Password Reset URL UI

Configure Email Sender

Today, SendGrid is the only email partner that TrueVault integrates with. To complete this step, enter an API Key for your SendGrid account. This API Key must be able to:

  1. Create transactional templates (called Template Engine in the API Key UI).
  2. Send transactional email (called Mail Send in the API Key UI).

Once you provide this API Key, we will create a template in SendGrid on your behalf and tie it to this Forgot Password Flow. You can then customize the template (e.g. add first name / last name substitutions) in the SendGrid UI directly. After you click “Next”, open up your transactional templates in the SendGrid UI to see what we made for you.

Note: You probably shouldn’t tweak anything in the url, since those are special substitutions we pass along to ensure the user will be able to update their password.

Generated Code

Once you’ve configured this flow, we generate two sample JavaScript and HTML snippets you can use to add the “forgot password” form and the “reset password” form to your application. The first is the form you’ll use to let users request a password reset email. The second is the form you’ll link to from that email that actually allows them to update their password.

You’ll want to copy the output from the generator, since it contains keys and identifiers specific to your account. It will look something like this:

<html>
    <head>
            <script src="https://unpkg.com/truevault@0.5.0/build/index.js"></script>
            <meta charset="utf-8">
    </head>
    <body>
    <form id="reset-form" class="form-horizontal">
        <label for="username">Username</label>
        <input type="text" id="username" name="username" placeholder="joe">
            <button type="submit" id="pw-reset-submit">Send Reset Email</button>
    </form>
    </body>
    <script>
        const resetFormEl = document.getElementById("reset-form");
        const scopedAccessTokenAuth = '...';
        const passwordResetFlowId = '...';
    
        resetFormEl.addEventListener("submit", async e => {
            e.preventDefault();
    
            const tvClient = new TrueVaultClient({httpBasic: scopedAccessTokenAuth});
    
            try {
                await tvClient.sendPasswordResetEmail(passwordResetFlowId, this.username.value);
                alert("Success!");
            } catch(e) {
                alert("Error sending password reset email");
            } 
        });
    </script>
</html>

This form uses the TrueVault API to send a password reset email to this user. Note that two pieces of this snippet are unique to you: the passwordResetFlowId and scopedAccessToken. The passwordResetFlowId allows us to retrieve the settings you just configured, and the scopedAccessToken authorizes this request to send an email.
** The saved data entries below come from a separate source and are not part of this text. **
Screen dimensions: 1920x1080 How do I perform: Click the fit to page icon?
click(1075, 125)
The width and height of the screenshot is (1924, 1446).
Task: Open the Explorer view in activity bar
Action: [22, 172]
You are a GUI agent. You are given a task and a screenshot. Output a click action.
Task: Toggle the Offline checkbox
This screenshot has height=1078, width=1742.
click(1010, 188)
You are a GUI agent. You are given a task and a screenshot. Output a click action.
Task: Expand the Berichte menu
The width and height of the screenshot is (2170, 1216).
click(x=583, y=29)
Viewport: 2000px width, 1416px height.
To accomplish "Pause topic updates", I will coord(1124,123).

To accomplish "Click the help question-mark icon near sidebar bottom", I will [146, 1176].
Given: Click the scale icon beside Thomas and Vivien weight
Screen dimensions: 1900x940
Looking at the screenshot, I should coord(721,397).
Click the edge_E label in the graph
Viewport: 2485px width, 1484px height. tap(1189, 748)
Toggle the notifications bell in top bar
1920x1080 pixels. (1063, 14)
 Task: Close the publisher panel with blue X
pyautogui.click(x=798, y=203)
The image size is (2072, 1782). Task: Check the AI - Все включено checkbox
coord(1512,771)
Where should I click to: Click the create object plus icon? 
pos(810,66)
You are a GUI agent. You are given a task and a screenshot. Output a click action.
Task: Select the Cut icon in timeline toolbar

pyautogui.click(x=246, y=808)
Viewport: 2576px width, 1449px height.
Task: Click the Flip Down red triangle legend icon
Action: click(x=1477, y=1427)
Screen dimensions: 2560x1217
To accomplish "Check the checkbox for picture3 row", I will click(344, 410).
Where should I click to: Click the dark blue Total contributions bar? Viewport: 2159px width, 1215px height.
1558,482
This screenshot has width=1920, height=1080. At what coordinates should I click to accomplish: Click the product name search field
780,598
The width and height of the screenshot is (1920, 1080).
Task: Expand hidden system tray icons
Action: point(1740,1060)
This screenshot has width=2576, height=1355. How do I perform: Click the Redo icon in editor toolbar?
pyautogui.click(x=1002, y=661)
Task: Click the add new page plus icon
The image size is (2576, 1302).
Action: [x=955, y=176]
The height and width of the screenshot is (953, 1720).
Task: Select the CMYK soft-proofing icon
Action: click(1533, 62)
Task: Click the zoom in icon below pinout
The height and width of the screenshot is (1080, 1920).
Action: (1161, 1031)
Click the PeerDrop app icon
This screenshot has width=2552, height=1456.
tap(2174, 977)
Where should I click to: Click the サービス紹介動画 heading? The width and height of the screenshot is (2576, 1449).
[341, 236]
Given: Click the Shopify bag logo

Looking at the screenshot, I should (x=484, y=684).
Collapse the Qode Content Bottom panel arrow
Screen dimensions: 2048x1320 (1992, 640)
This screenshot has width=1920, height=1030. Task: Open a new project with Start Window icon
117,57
The next snippet should be used on your password reset form. Host this at the URL you specified in step 5 above.

<html>
<head>
    <script src="https://unpkg.com/truevault@0.5.0/build/index.js"></script>
    <meta charset="utf-8">
</head>
<body>
<form id="change-password-form" class="form-horizontal">
    <label for="password">New Password</label>
    <input type="password" id="password" name="password">
    <button type="submit">Update Password</button>
</form>
</body>
<script>
    const resetFormEl = document.getElementById("change-password-form");
    const hashParams = location.hash.substr(1).split('&');
    const parsedParams = {};
    for(var i = 0; i < hashParams.length; i++) {
        const keyValue = hashParams[i].split('=');
        const key = decodeURIComponent(keyValue[0]);
        const value = decodeURIComponent(keyValue[1]);
        parsedParams[key] = value;
    }

    resetFormEl.addEventListener("submit", async e => {
        e.preventDefault();

        const tvClient = new TrueVaultClient({httpBasic: parsedParams.httpAuth});

        try {
            await tvClient.updateUserPassword(parsedParams.userId, this.password.value);
            alert("Success!");
        } catch(e) {
            alert("Error changing password");
        }
    });
</script>
</html>

That’s All!

Once you drop that code in your application, you can start serving forgot password requests automatically.

If you’d like to further customize your template, open up the SendGrid UI and load your Transactional Templates.